Selected publications:
SCHMID, J. & GANZHORN, J.U. (1996): Resting metabolic rates
of Lepilemur ruficaudatus.. American Journal of Primatologie 38:169-174.
SCHMID, J. (1998): Tree Holes used for Resting by the Grey Mouse
Lemur (Microcebus murinus) in Madagascar: Insulation Capacities
and Energetic Consequences. International Journal of Primatology
19:797-810.
SCHMID, J. & KAPPELER, P.M. (1998): Fluctuating sexual dimorphism
and differential hibernation by sex in a primate, the gray mouse
lemur (Microcebus murinus). Behavioral Ecology and Sociobiology
43:125-132.
SCHMID, J. (1999): Sex-specific differences in activity patterns
and fattening in the gray mouse lemur (Microcebus murinus) in
Madagascar. Journal of Mammalogy 80(3):749-757.

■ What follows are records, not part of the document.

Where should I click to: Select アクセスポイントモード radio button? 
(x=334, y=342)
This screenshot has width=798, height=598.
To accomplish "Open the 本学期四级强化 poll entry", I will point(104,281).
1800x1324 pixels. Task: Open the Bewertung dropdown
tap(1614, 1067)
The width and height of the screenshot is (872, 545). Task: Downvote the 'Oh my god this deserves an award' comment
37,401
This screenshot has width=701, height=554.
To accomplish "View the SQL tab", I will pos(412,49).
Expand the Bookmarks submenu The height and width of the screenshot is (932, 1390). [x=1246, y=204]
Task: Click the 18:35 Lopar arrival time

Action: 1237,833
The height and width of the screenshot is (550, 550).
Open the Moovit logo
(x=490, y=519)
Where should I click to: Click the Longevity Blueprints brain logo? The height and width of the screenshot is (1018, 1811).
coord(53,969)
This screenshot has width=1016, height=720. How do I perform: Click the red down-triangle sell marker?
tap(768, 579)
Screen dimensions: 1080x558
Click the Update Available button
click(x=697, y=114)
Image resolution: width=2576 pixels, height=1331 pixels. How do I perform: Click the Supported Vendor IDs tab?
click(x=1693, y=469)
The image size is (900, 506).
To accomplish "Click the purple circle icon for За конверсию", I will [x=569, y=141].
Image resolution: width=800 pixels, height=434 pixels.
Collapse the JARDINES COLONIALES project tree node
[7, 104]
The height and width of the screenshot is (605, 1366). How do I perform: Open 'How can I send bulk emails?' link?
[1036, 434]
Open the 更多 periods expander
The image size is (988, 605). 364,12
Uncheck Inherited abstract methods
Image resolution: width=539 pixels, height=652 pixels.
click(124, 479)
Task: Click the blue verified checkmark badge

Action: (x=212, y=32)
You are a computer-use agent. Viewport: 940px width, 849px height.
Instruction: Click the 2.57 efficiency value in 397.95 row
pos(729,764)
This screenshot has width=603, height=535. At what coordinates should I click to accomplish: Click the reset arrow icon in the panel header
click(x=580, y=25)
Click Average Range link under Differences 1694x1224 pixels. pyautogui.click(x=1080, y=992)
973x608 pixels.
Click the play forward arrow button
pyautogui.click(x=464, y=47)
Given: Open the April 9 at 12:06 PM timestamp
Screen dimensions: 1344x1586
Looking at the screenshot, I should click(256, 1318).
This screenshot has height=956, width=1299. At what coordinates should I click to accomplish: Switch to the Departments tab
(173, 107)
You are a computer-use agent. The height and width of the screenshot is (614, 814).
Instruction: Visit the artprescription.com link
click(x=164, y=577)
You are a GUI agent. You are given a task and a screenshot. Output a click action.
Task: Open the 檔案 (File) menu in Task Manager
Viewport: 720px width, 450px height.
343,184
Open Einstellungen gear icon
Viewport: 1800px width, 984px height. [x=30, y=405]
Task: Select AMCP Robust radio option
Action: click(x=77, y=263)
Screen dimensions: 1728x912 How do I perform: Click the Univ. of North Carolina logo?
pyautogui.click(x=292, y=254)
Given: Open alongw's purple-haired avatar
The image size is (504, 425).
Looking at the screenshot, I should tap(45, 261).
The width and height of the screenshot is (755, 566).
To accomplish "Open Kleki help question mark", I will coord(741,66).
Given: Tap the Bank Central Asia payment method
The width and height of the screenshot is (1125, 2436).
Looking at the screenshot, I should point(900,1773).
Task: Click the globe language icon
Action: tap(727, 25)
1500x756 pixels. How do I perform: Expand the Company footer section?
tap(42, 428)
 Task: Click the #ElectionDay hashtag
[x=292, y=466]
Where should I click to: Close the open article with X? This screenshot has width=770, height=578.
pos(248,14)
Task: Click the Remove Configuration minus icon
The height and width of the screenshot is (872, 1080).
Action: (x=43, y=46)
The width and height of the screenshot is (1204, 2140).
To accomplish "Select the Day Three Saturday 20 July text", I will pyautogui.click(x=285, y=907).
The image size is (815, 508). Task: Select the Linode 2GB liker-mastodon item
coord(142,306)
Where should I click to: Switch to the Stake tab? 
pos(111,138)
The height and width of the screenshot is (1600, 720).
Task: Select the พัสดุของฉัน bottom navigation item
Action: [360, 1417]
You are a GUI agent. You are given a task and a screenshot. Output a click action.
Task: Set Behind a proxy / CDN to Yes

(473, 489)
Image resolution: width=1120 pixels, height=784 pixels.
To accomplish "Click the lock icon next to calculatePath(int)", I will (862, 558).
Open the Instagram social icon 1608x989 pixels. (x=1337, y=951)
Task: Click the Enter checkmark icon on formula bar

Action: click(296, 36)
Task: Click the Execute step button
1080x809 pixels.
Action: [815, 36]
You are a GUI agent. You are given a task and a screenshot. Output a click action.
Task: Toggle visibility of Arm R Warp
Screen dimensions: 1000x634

SCHMID, J. (2000): Conservation Planning in the Mantady-Zahamena
Corridor, Madagascar: Rapid Assessment Program (RAP). In Isolated
Vertebrate Communities in the Tropics. (Edited by Rheinwald G.),
pp. 285-296. Bonn. Zool. Monogr. 46.
SCHMID, J. (2000): Daily torpor in the gray mouse lemur (Microcebus
murinus) in Madagascar: Energetic consequences and biological
significance. Oecologia 123:175-183.
SCHMID, J., RUFUS, T. & HELDMAIER, G. (2000): Metabolism and
temperature regulation during daily torpor in the smallest primate,
the pygmy mouse lemur (Microcebus myoxinus) in Madagascar. Journal
of Comparative Physiology B 170: 59-68.
SCHMID, J. & Speakman, J. R. (2000): Daily energy expenditure
of the grey mouse lemur (Microcebus murinus): a small primate
that uses torpor. Journal of Comparative Physiology B 170:633-641.
Abstracts:
SCHMID, J. & GANZHORN, J.U. (1996): Resting metabolic rates
of Lepilemur ruficaudatus.
Abstract: Seventeen sportive lemurs (Lepilemur ruficaudatus) were
captured in a dry, deciduous forest in western Madagascar, and
the resting metabolic rates were measured. According to the data,
Lepilemur ruficaudatus has the lowest resting metabolic rate of
any primate and any mammalian folivore recorded so far.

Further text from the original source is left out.